All lines in the material containing the word "agent" need to be copied.

# EXERCISE DATA:
Start of Block

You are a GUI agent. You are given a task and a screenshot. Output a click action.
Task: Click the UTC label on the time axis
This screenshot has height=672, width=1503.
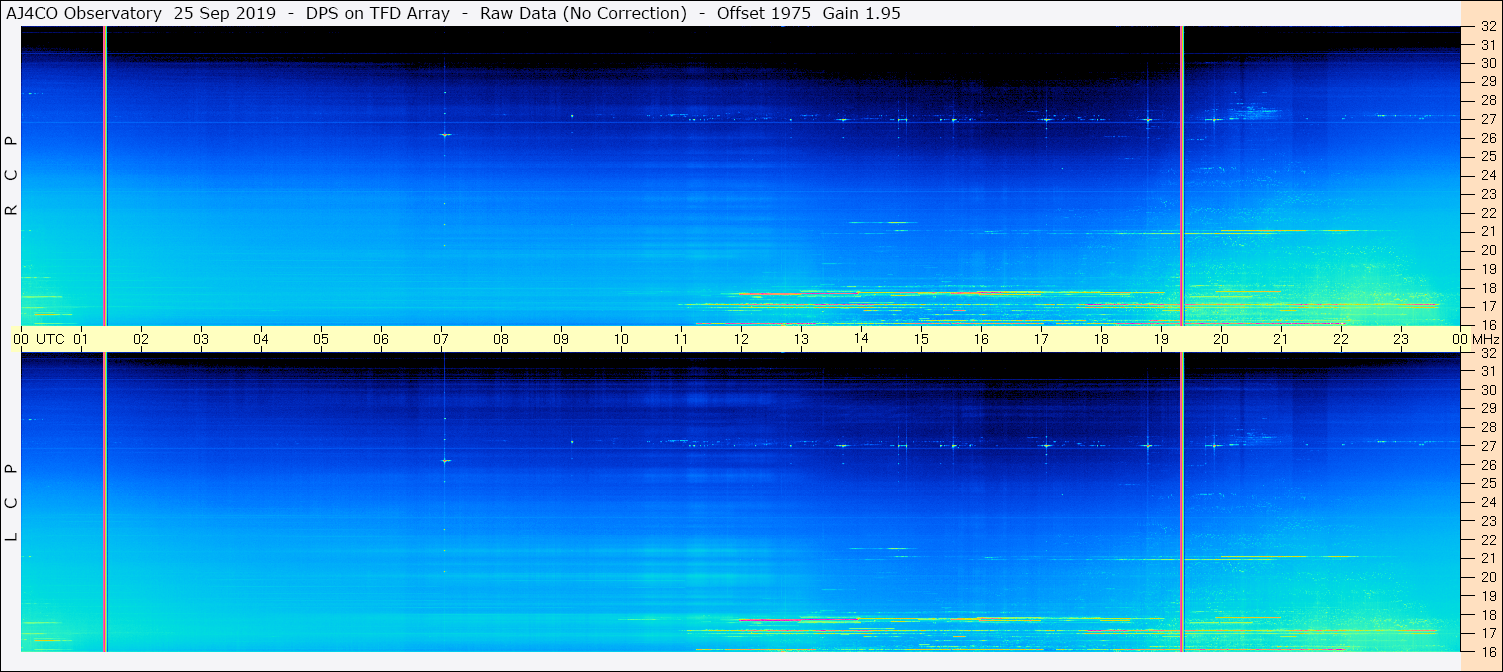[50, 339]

End of Block
Start of Block

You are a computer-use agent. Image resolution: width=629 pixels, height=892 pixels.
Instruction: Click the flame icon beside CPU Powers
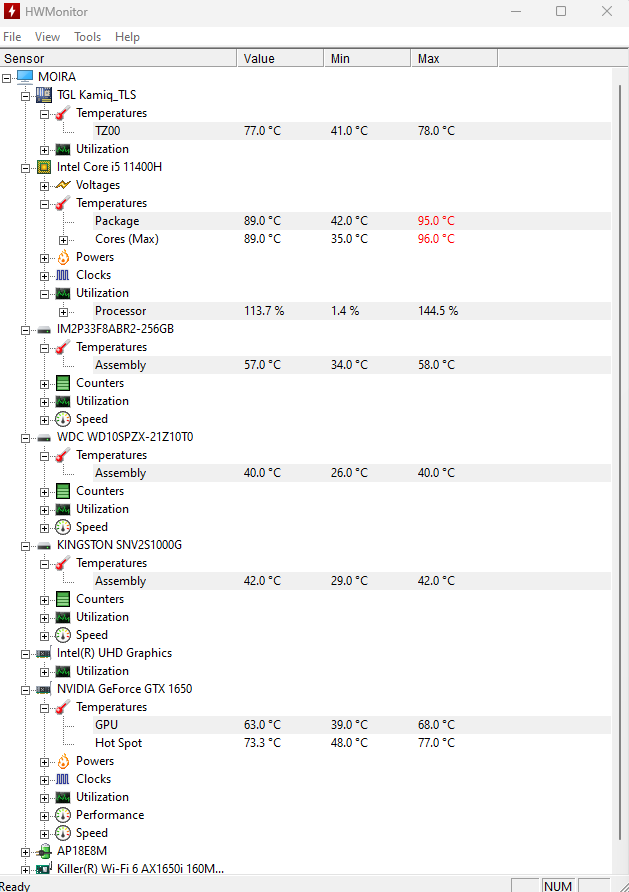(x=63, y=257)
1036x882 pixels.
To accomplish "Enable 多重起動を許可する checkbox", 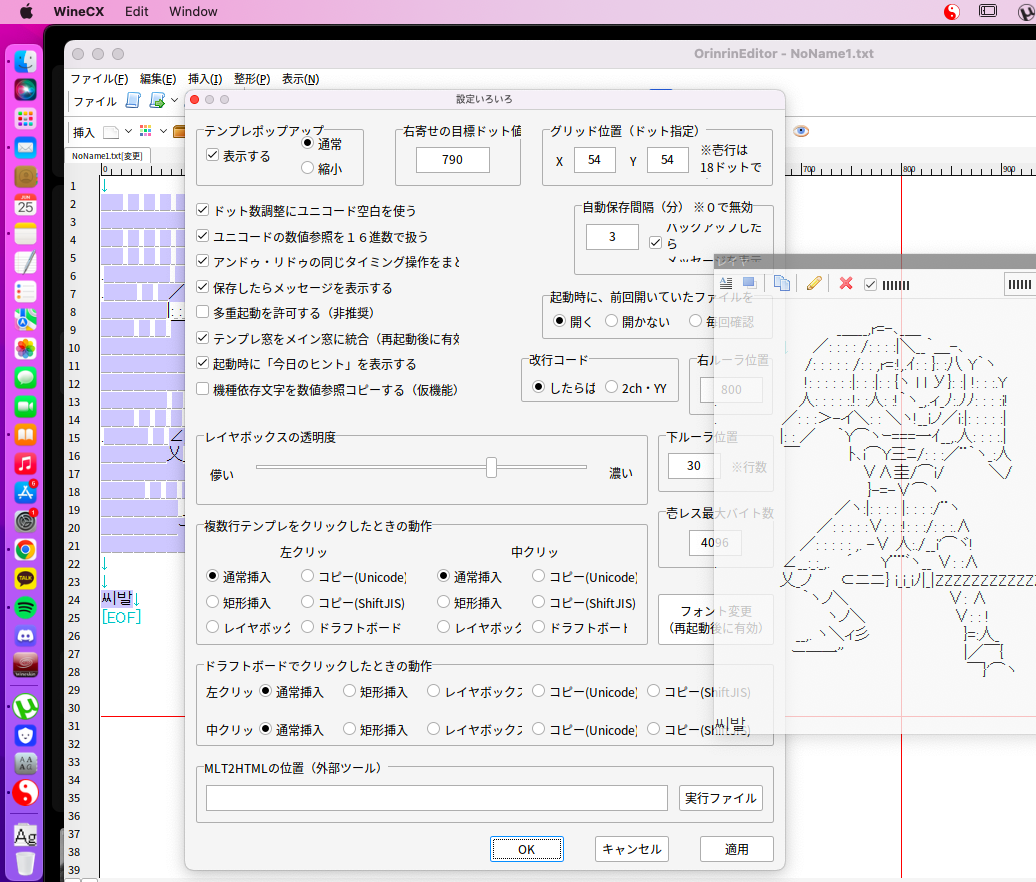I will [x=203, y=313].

End of Block
Start of Block

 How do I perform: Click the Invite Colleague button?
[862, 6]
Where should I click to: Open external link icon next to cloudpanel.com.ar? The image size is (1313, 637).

End of Block

# SOLUTION TO THE PROBLEM:
You are a GUI agent. You are given a task and a screenshot. Output a click action.
You are a computer-use agent. Image resolution: width=629 pixels, height=892 pixels.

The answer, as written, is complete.